Bug #32122 for CGI: Changes to CGI::Util method escape breaks compatibility to CGI::Compress::Gzip

Mon Jan 07 04:17:23 2008 dietrich.streifert [...] googlemail.com - Ticket created

Subject:

Changes to CGI::Util method escape breaks compatibility to CGI::Compress::Gzip

We are using CGI and CGI::Compress::Gzip to automatically compress output of html (Indirectly by using CGI::Application and CGI::Application::Plugin::CompressGzip). After updating to from CGI V 3.29 to V 3.33 the output seemed to be created as UTF-8 independent from the charset settings in the file or header. This was for pages adding cookies to the header.

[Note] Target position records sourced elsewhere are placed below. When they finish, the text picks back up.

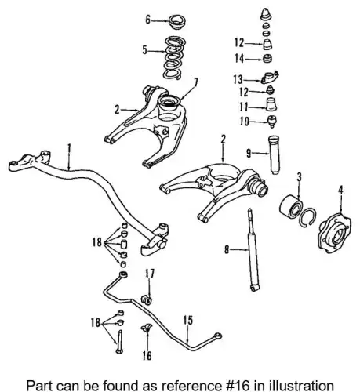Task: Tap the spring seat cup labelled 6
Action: coord(176,23)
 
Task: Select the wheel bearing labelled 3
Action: coord(291,206)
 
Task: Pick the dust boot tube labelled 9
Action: coord(275,154)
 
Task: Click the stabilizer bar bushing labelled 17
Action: coord(147,299)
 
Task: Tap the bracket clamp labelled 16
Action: coord(147,328)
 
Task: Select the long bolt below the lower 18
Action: coord(119,342)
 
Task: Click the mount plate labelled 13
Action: coord(270,78)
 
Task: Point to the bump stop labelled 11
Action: coord(271,104)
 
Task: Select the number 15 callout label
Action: coord(187,321)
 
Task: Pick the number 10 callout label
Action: coord(245,122)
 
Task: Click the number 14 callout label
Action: coord(239,59)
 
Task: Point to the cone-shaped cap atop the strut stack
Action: coord(266,14)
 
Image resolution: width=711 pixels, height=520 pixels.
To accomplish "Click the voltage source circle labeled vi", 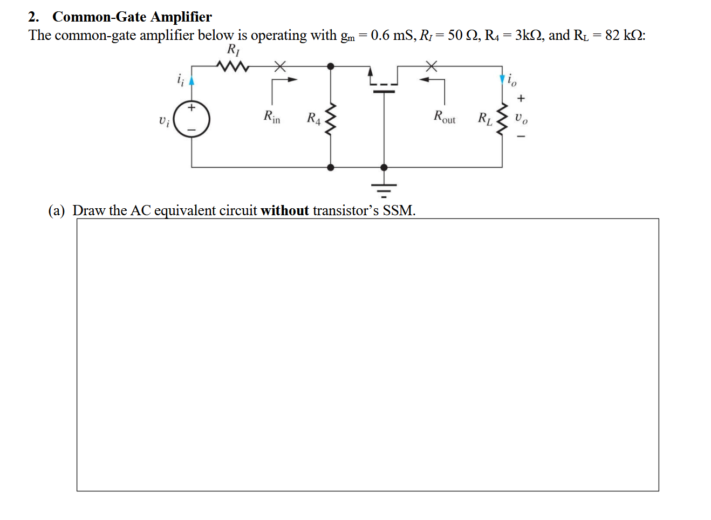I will tap(192, 119).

After examining the code it turned out that changes in the method escape from $toencode = eval { pack("C*", unpack("U0C*", $toencode))} || pack("C*", unpack("C*", $toencode)); to (change from "C*" to "U*" in the first pack call) $toencode = eval { pack("U*", unpack("U0C*", $toencode))} || pack("C*", unpack("C*", $toencode)); Caused the problem. I don't know if this problem can be solved in this module but it caused the problem. I'll report this also to the CGI::Compress::Gzip module RT. Thank you for your help and your great module. Happy new year.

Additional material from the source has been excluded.